The nature of the US in the present study (affective symbolic gestures) points at the notion that nonverbal socio-communicative signals may serve as cues in social learning experience. Given the high emotional significance of particularly the aversive raised middle finger gesture [17], [19], it seems plausible to regard the current paradigm as an excellent model for real-life situations in which subjects are exposed to social stress and form their impressions based on the social consequences they experienced with the very person.
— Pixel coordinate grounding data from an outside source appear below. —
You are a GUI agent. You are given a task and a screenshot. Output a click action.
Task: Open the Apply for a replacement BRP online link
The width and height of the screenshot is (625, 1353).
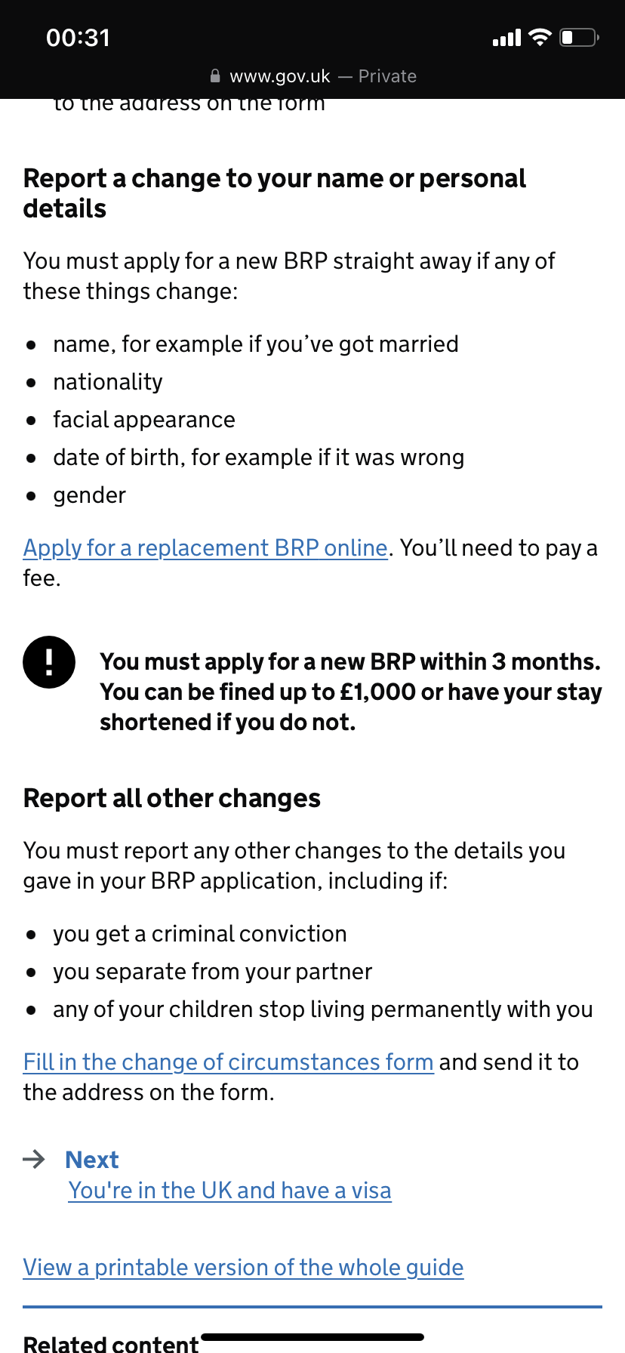click(x=205, y=548)
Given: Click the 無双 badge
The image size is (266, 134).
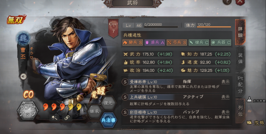Looking at the screenshot, I should (x=16, y=20).

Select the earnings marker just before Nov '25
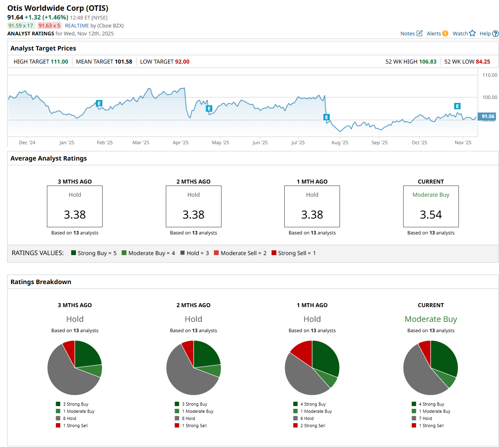click(x=457, y=106)
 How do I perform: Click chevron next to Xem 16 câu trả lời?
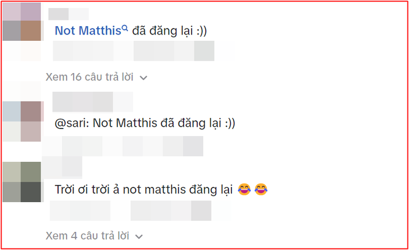coord(144,78)
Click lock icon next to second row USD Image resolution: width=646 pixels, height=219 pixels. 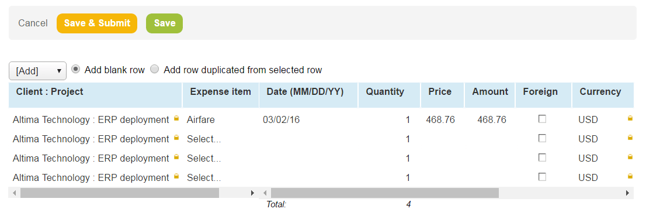[630, 138]
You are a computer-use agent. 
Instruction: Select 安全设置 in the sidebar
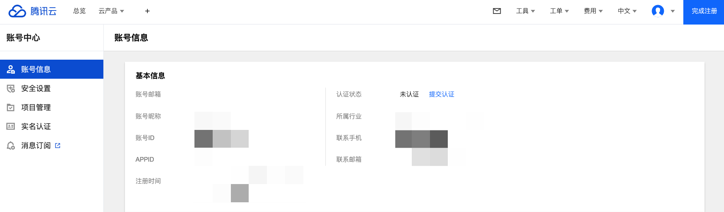[36, 88]
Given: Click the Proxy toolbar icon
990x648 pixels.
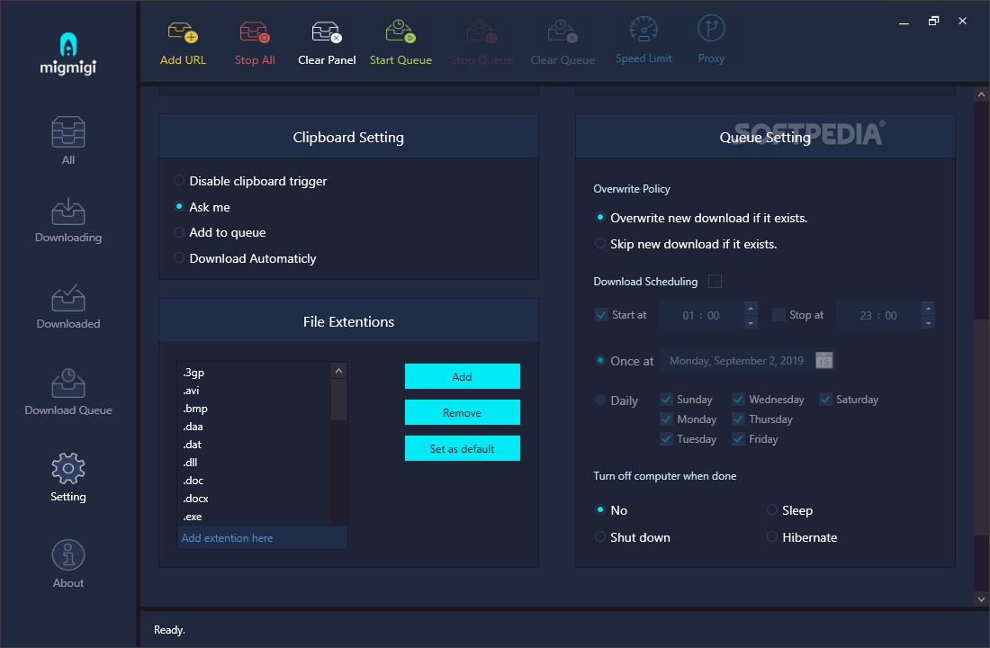Looking at the screenshot, I should pos(711,40).
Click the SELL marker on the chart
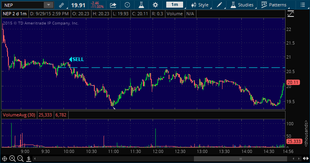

The result of the strongest learning effect with the negative gesture (raised middle finger) is in line with enhanced early cortical activity observed in the processing of this gesture of insult [19], which is most likely due to its immediate association with social threat and need of urgent action [17]. In line with other studies [13], [14], [16] using more ecologically valid US such as human voices, faces, verbal feedback, our results confirm that an emotional nonverbal gesture is sufficient to cause conditioning and modulate responses in the visual cortex. It has to be noted that this effect is observed although the US (picture) clearly is much less intense than conventional US such as electrical stimuli. Altogether, the present results make the paradigm of social conditioning with nonverbal gestures an interesting avenue for research on social learning and altered social conditioning in social anxiety, where enhanced sensitivity to social conditioning is assumed [15]. It has to be noted that the current paradigm is also a particular form of evaluative conditioning, in which pairings of positive or negative stimuli (US) with neutral stimuli (CS) induce the learning of evaluative reactions to the target stimuli [56]. Thus, originally neutral faces adopt the evaluative color of the US gestures with which they have been paired previously. Further research needs to clarify whether social conditioning is a different phenomenon such that social CS and US lead to stronger associative learning compared to evaluative conditioning by the easier association of two stimuli social in nature, i.e. a face and nonverbal gesture versus a face and aversive picture of a snake, for example. One may assume that social conditioning as presented here leads to stronger effects for implicit measures (such as visuocortical responses), which have been found to be rather weak in more conventional evaluative conditioning paradigms [57].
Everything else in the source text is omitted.